Radiation mitigation strategies, such as creating safe zones with water and H2-slush tanks, are being investigated. It is “capable of utilizing variety of Mission-Specific Propulsion Units [integrated in LEO, semi-autonomously]”.

Most strikingly, it would include a ring centrifuge to provide partial gravity for maintaining crew health.

Caveat: “affordable” is a very relative term:

Estimated cost and time: “$3.7 B DCT & Implementation 64 months”

Ouch. Still, pipedreams they may be, but every human achievement was an act of the imagination first, right? But uninformed imagination is just, well, making stuff up… so get yourself over to Centauri Dreams and check out a suggested reading list for people interested in the possibilities of interstellar travel.

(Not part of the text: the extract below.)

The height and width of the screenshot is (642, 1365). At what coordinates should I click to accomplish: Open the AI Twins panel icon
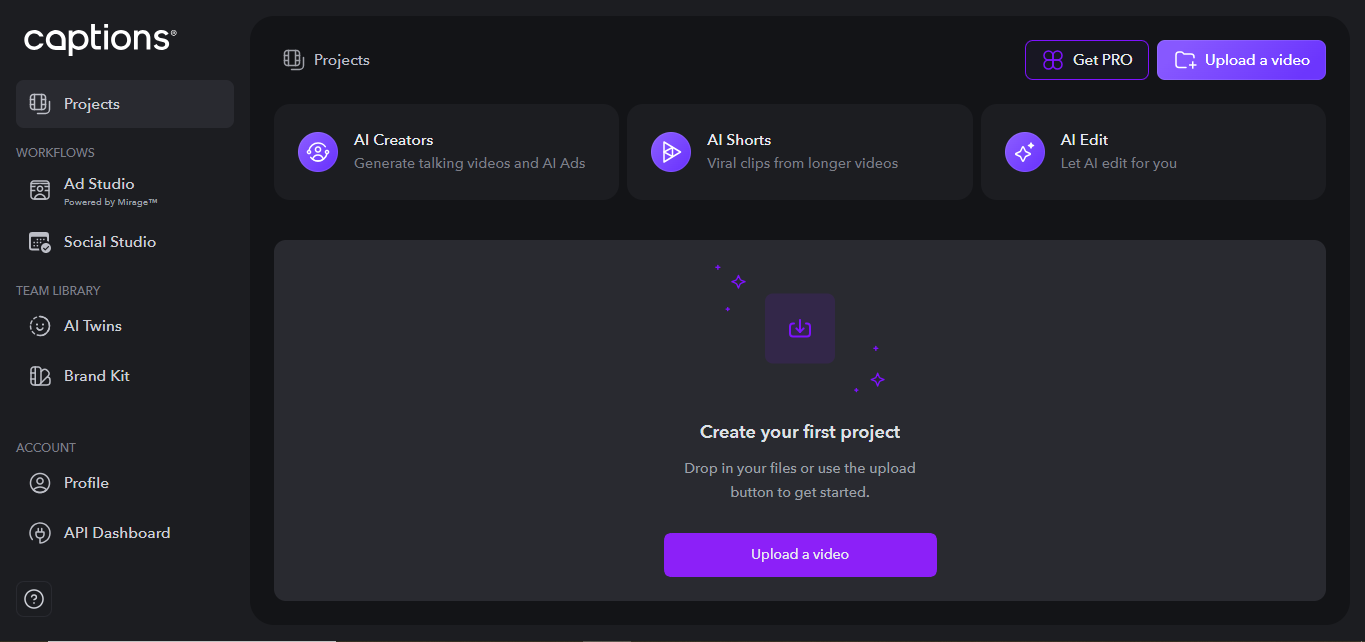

Last but not least, and in the name of providing at least one answer to the “sure, we could go there, but what’s the point?” retort, Brian Wang of Next Big Future has excerpts from (and a link to) a speculative PDF report on human population curves after escaping the hard resource limits of Gaia:

NASA studies (Johnson and Holbrow, 1977) confirmed that it was technically possible to build large vista space habitats in free space, essentially anywhere in the solar system (out to the asteroid belt if only solar power were used) with up to about 4 million people in each. In O’Neill’s habitat model the space citizens would live on the inside surfaces of radiation shielded spheres, cylinders, or torus’s which would be rotated to provide Earth normal gravity. The prohibitive Earth launch costs for these massive structures could be off set by using lunar and asteroid materials. Construction of (Glaser, 1974) space solar power satellites by the space colonists would make the project economically viable. Economic break even for the O’Neill-Glaser model was calculated to be about 35 years after which very large profits would be incurred. The result would have been a solar powered Earth and millions of people living in space by the beginning of the twenty first century.

Recently the O’Neill-Glaser model was recalculated (Detweiler and Curreri, 2008) to find the financially optimum habitat size. For simplicity only the habitat size was changed and the financial costs of money and energy updated, while keeping the original 1975 technological assumptions. In order to make the model financially viable the workers must live in space, space resources must be utilized and the community must build Space Solar Power Satellites, SSPS. A net present value plot showing the original calculations (Johnson and Holbrow, 1977) building 10,000 person torus habitats compared to calculations for the habitat size that optimizes costs. Starting the program with smaller habitats (64 – 2000 persons) results in peak costs that are reduced by about 75 percent and one third reduction in time for financial break even (year 25 for the optimized model).

Wildly speculative? Sure it is. So was putting a man into orbit, and not all that long ago.

Wet moon would make a great launchpad

Paul Raven @ 22-10-2010

A new analysis of NASA data to be published today has something interesting and unexpected to say about the Moon [via MetaFilter]:

“It’s really wet,” said Anthony Colaprete, co-author of one of the Science papers and a space scientist at NASA Ames Research Center at Moffett Field, Calif. He and his colleagues estimate that 5.6% of the total mass of the targeted lunar crater’s soil consists of water ice. In other words, 2,200 pounds of moon dirt would yield a dozen gallons of water.

The presence of water doesn’t make it more likely that there ever was life on the moon, as the location studied is among the coldest in the solar system. But the large quantity boosts the case for a manned lunar base from which to launch other interplanetary adventures. Water is crucial because its components, hydrogen and oxygen, are key ingredients for rocket fuel. Oxygen can also be extracted from water to make breathable air.

I’ll bet there’s more than a few handfuls of far-sighted space-business types adding that data to their long-term planning dossiers. Orbitals first, lunar base second, and from there the solar system’s your oyster…

… or alternatively, the world’s super-rich can decamp to the water-rich Moon while the rest of us fight over the limited amount of it available to us down at this end of the gravity well. There’s at least one novel in that idea, I reckon.